Russell thinks the key to making AI systems both safer and more powerful is in making their aims inherently unclear or, in computer science terminology, introducing uncertainty into their objectives. As he says, “I think we actually have to rebuild AI from its foundation upwards. The foundation that has been established is that of the rational [human-like] agent in optimization of objectives. That’s just a special case.” Russell and his team are developing algorithms that will actively seek to learn from people about what they want to achieve and which values are important to them. He describes how such a system can provide some protection, “because you can show that a machine that is uncertain about its objective is willing, for example, to be switched off.”

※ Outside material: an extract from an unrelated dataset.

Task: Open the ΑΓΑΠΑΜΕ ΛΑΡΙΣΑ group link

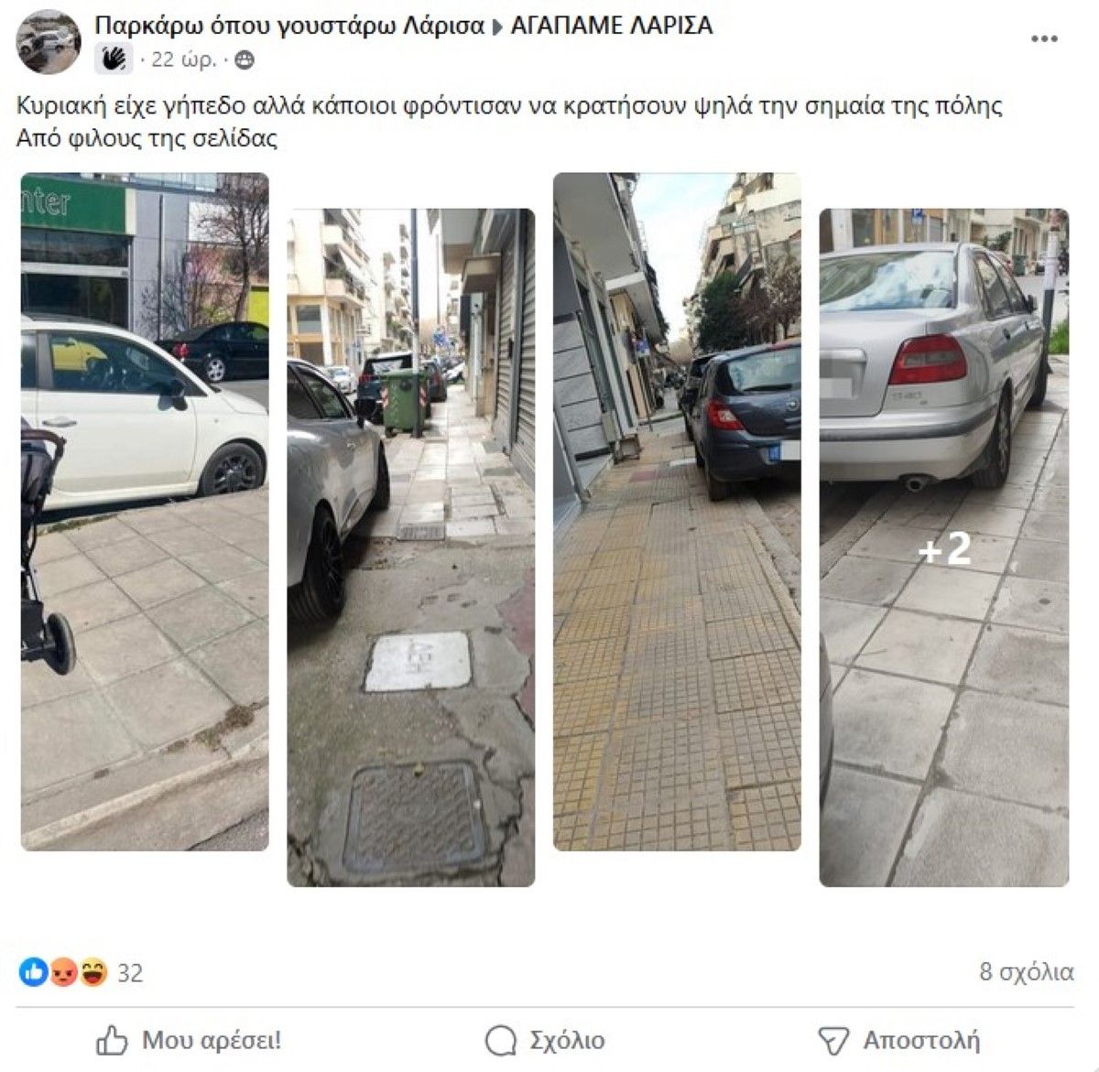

Work like this is important, particularly because Russell and his collaborators are not simply flagging up ill-defined risks, but also proposing concrete solutions and safeguards. This is what Stanford AI professor and former head of Google Cloud Fei-Fei Li meant when she said to me, “It’s not healthy to just preach a kind of dystopia [about AI]. It’s much more responsible to preach a thoughtful message.”

If the only message presented about the great leaps in physics during the early 20th century had been dire warnings of imminent nuclear Armageddon, we would not now have all the amazing discoveries that have stemmed from our understanding of atomic structures and quantum mechanics. The risks associated with AI must be kept in perspective and responded to with constructive action and regulation, rather than hand-wringing and alarmism.

Between the extraordinarily optimistic and the terrifyingly pessimistic, lies a more realistic future for AI. Long before they achieve anything even remotely resembling ultraintelligence, computers will continue to change how we live and think in ways that are both far-reaching and hard to predict. As our computers become smarter, people will also get smarter and more capable. We will need the processing power and increasingly intelligent insights generated by machines to take on our most pressing global challenges—from tackling climate change to curing cancer—and to seek answers to the deepest questions about ourselves and our place in the wider universe.

Attempts by medieval alchemist Roger Bacon notwithstanding, engineers have so far failed in their attempts to emulate the human brain in machine form. It is quite possible that they will never succeed in that ambition. But that failure is irrelevant. Regardless of the fact that today’s advanced AI systems think in distinctly non-human-like ways, they are among the most powerful tools we have built. If we wield them wisely and responsibly, they can help us build a better future for all humanity.